I guess I’m just having a tough time making DECISIONS. And sticking with them.

I think what I’ll do is I’ll probably apply to some jobs in Africa, but I’ll only take one if it’s an offer too good to pass up ($30k a year, one year contract – I could pay off all my student loans in one year if I took a job like that and lived cheap, which you can do out here). But if it doesn’t pay enough, or wants me to sign a contract for more than a year, probably not. Then when I get home I’ll probably apply to the DGA Trainee Program. I’ll probably apply to both the NY program AND the LA program, which I think would require me to take a trip to NYC to take the test, but that’s ok.
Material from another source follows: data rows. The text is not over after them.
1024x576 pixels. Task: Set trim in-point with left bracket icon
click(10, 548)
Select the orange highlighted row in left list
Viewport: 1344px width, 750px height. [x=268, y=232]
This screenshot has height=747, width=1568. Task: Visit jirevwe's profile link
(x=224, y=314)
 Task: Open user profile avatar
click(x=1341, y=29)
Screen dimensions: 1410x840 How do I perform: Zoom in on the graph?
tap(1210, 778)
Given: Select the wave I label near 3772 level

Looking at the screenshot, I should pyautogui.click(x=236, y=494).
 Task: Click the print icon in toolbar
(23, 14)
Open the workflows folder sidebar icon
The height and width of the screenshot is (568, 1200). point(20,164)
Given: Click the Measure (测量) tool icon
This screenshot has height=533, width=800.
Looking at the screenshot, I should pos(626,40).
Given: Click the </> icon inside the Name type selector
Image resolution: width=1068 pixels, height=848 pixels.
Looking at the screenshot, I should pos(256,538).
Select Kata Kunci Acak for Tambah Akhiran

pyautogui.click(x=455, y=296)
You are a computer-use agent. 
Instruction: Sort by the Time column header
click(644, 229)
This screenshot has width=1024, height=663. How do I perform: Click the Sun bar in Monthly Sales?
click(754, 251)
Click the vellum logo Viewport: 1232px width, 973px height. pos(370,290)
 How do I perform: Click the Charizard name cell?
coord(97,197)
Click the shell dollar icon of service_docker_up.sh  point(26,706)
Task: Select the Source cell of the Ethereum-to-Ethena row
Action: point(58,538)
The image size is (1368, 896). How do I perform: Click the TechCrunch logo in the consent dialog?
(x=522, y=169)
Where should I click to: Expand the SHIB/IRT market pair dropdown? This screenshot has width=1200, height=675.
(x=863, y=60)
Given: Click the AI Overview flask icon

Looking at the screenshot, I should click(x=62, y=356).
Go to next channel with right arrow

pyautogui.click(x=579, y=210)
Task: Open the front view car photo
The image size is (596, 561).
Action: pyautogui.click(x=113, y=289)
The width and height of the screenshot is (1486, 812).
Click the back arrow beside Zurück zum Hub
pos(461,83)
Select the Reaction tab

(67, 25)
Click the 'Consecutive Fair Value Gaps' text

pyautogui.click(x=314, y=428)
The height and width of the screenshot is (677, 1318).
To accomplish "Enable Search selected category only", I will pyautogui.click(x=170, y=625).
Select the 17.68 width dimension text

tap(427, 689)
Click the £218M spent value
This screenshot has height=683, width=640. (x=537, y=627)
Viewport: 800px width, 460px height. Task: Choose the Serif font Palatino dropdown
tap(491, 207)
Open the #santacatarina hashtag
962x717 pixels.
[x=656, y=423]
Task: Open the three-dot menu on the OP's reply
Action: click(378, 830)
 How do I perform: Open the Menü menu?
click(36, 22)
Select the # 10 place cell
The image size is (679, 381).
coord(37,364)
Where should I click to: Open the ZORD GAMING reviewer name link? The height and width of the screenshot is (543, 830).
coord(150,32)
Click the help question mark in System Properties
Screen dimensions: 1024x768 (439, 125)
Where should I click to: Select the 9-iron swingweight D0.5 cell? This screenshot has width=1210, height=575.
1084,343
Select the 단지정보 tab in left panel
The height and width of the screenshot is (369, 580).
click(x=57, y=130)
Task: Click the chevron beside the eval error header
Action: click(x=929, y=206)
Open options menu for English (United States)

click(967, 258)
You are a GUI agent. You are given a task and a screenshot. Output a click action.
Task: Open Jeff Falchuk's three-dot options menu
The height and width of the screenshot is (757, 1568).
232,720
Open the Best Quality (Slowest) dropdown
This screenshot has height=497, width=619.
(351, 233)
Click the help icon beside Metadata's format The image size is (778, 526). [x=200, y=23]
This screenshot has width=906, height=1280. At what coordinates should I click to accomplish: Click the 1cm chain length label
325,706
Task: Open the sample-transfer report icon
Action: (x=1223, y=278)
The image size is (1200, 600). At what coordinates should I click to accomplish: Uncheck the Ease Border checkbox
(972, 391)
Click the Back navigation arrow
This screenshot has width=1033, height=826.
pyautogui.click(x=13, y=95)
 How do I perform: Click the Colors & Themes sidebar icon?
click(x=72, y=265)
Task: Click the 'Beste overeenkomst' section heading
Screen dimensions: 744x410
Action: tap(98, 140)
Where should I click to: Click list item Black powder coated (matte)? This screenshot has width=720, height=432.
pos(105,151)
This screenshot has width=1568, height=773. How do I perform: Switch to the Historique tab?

If I’m not accepted (or even if I am), I’ll apply for jobs with National Geographic Channel, Discovery, Planet Green, try to get on some kind of location shoot in some random part of the world – hey, I have experience working and living in some of the poorest nations in the world and under extreme social, cultural, gastronomical and environmental conditions (did you know Peace Corps Volunteers are not allowed to try out for Survivor?)! Hire me!

I’ll finish post-production on Tempest and Travels (three years in the making!). I’ll make that documentary about my late grandfather (heck, I’ve already gathered all my elements). Actually make finished DVDs of Costello to send to my cast and crew (if Bates finishes the documentary!). I’ll start writing again.

I guess the only thing that I’ve definitively decided in the year and a half I’ve been in Africa is that I still want to work in the Industry. I just can’t see myself doing anything else. And don’t know that I have the skillset to do anything else, when it comes down to it!

So…I guess I’ll just have to see where the future takes me. Which is another phase. Because sometimes I think that way and other times I think – NO! I have to make my own future! Pick a goal and work towards it!)

Le sigh.

Well, in other news, the guy Adama originally asked to come to my site to supervise the building of the latrines never showed (he was supposed to be here last Thursday and no one can reach him), so instead he is sending two other guys, who should arrive this afternoon. We should break ground tomorrow, inshallah. And then hopefully by the weekend I can go to BKO and close out my project and turn in the pump project and by some Hail Mary and begging the pump diggers to do the pump on credit until the money gets here, get the pump done before the end of June. Which will open up all the doors for all the other projects I wanted to do that are pump-related (like the tree nursery). And then during rainy season I’ll probably do a soap-making training. That’s kind of all that’s on the books right about now. Maybe a World Map at the school. Except that paint is really expensive.

Oh yeah! Two camels walked through our compound today. For some reason there were two Touaregs in town (weird part of the country for them to be traveling through by camel, but, there you have it) and they both happened into our compound with their HUGE camels. I was shelling peanuts with one of the grandmas when they came through. And I was just like, “another day in Africa” and shelled another nut.

1 comment:

R. Bates said...

I like this entry. I like reading what you are thinking/feeling, not so much what you are doing.

Hmmm, that's sort of an asshole thing to say, isn't it.